VGG Convolutional Neural Network

AKA: VGGNet.
Context
- It can be produced by a VGG Training System that implements an VGG Algorithm to solve an VGG Training Task.
- It can solve the classification task of ILSVRC-2014 challenge.
- It ranges from being a 11-layer to being a 19-layer deep convolutional neural network.
Example(s):
- a VGG 11-layer model (VGG11) such as:
  - torchvision.models.vgg11(pretrained=False, **kwargs),
  - torchvision.models.vgg11_bn(pretrained=False, **kwargs),
- a VGG 13-layer model (VGG13) such as:
  - torchvision.models.vgg13(pretrained=False, **kwargs),
  - torchvision.models.vgg13_bn(pretrained=False, **kwargs)
- a VGG 16-layer model (VGG16) such as:
- a VGG 19-layer model (VGG19) such as:
  - torchvision.models.vgg19(pretrained=False, **kwargs),
  - torchvision.models.vgg19_bn(pretrained=False, **kwargs),
- VGG-F [1]
Counter-Example(s):
- an AlexNet,
- a GoogLeNet,
- a ResNet.
- a HMAX,
- a LeNet,
- a NeoCognitron,
See: Convolution Function, Neural Network Layer, Neural Network Unit, Neural Network Convolutional Layer, Neural Network Pooling Layer, Neural Network Activation Function, Neural Network Weight, Artificial Neural Network, Supervised Machine Learning System, Machine Learning Classification System, Unsupervised Machine Learning System, Reiforcement Learning System, Deep Learning System.

References

(VGG, 2018) ⇒ http://www.robots.ox.ac.uk/~vgg/research/very_deep/ Retrieved:2018-07-29
- QUOTE: The very deep ConvNets were the basis of our ImageNet ILSVRC-2014 submission, where our team (VGG) secured the first and the second places in the localisation and classification tasks respectively. After the competition, we further improved our models, which has lead to the following ImageNet classification results:

(Mishra & Cheng, 2018) ⇒ Akshay Mishra, Hong Cheng (2017, 2018). Advanced CNN Architectures: http://slazebni.cs.illinois.edu/spring17/lec04_advanced_cnn.pdf Retrieved:2018-07-29

(CS231N, 2018) ⇒ https://cs231n.github.io/convolutional-networks/#case Retrieved 2018-09-30
- QUOTE: There are several architectures in the field of Convolutional Networks that have a name. The most common are:
  - (...)
  - VGGNet. The runner-up in ILSVRC 2014 was the network from Karen Simonyan and Andrew Zisserman that became known as the VGGNet. Its main contribution was in showing that the depth of the network is a critical component for good performance. Their final best network contains 16 CONV/FC layers and, appealingly, features an extremely homogeneous architecture that only performs 3x3 convolutions and 2x2 pooling from the beginning to the end. Their pretrained model is available for plug and play use in Caffe. A downside of the VGGNet is that it is more expensive to evaluate and uses a lot more memory and parameters (140M). Most of these parameters are in the first fully connected layer, and it was since found that these FC layers can be removed with no performance downgrade, significantly reducing the number of necessary parameters.

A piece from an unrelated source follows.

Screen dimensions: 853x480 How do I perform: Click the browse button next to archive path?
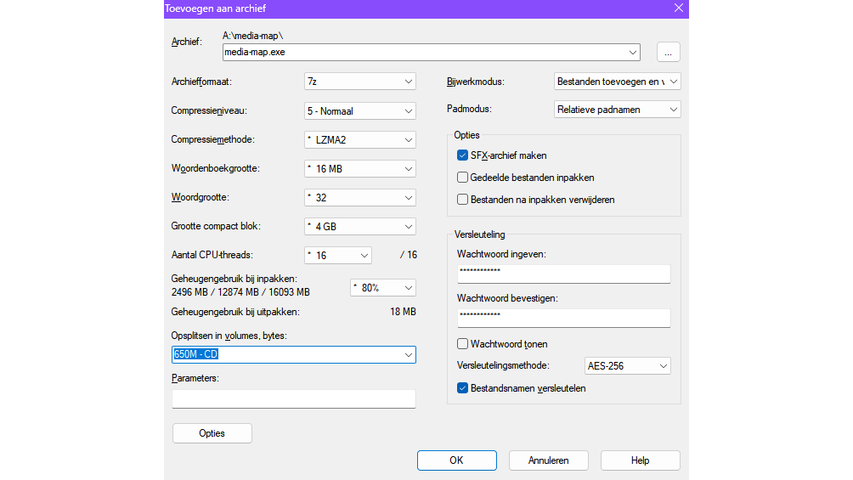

(Li, Johnson & Yeung, 2017) ⇒ Fei-Fei Li, Justin Johnson, and Serena Yeung (2017). Lecture 9: CNN Architectures
- QUOTE: Small filters, Deeper networks
  8 layers (AlexNet) -> 16 - 19 layers (VGG16Net)
  Only 3×3 CONV stride 1, pad 1 and 2×2 MAX POOL stride 2

(Vedaldi, Lenc, & Henriques, 2016) ⇒ Andrea Vedaldi, Karel Lenc, and Joao Henriques (2016). VGG CNN Practical: Image Regression
- QUOTE: This is an Oxford Visual Geometry Group computer vision practical (Release 2016a).

(Simonyan & Zisserman, 2014) ⇒ Karen Simonyan, and Andrew Zisserman (2014). "Very deep convolutional networks for large-scale image recognition". arXiv preprint arXiv:1409.1556.
- QUOTE: As can be seen from Table 7, our very deep ConvNets significantly outperform the previous generation of models, which achieved the best results in the ILSVRC-2012 and ILSVRC-2013 competitions. Our result is also competitive with respect to the classification task winner (GoogLeNet with 6.7% error) and substantially outperforms the ILSVRC-2013 winning submission Clarifai, which achieved 11.2% with outside training data and 11.7% without it. This is remarkable, considering that our best result is achieved by combining just two models – significantly less than used in most ILSVRC submissions. In terms of the single-net performance, our architecture achieves the best result (7.0% test error), outperforming a single GoogLeNet by 0.9%. Notably, we did not depart from the classical ConvNet architecture of LeCun et al. (1989), but improved it by substantially increasing the depth.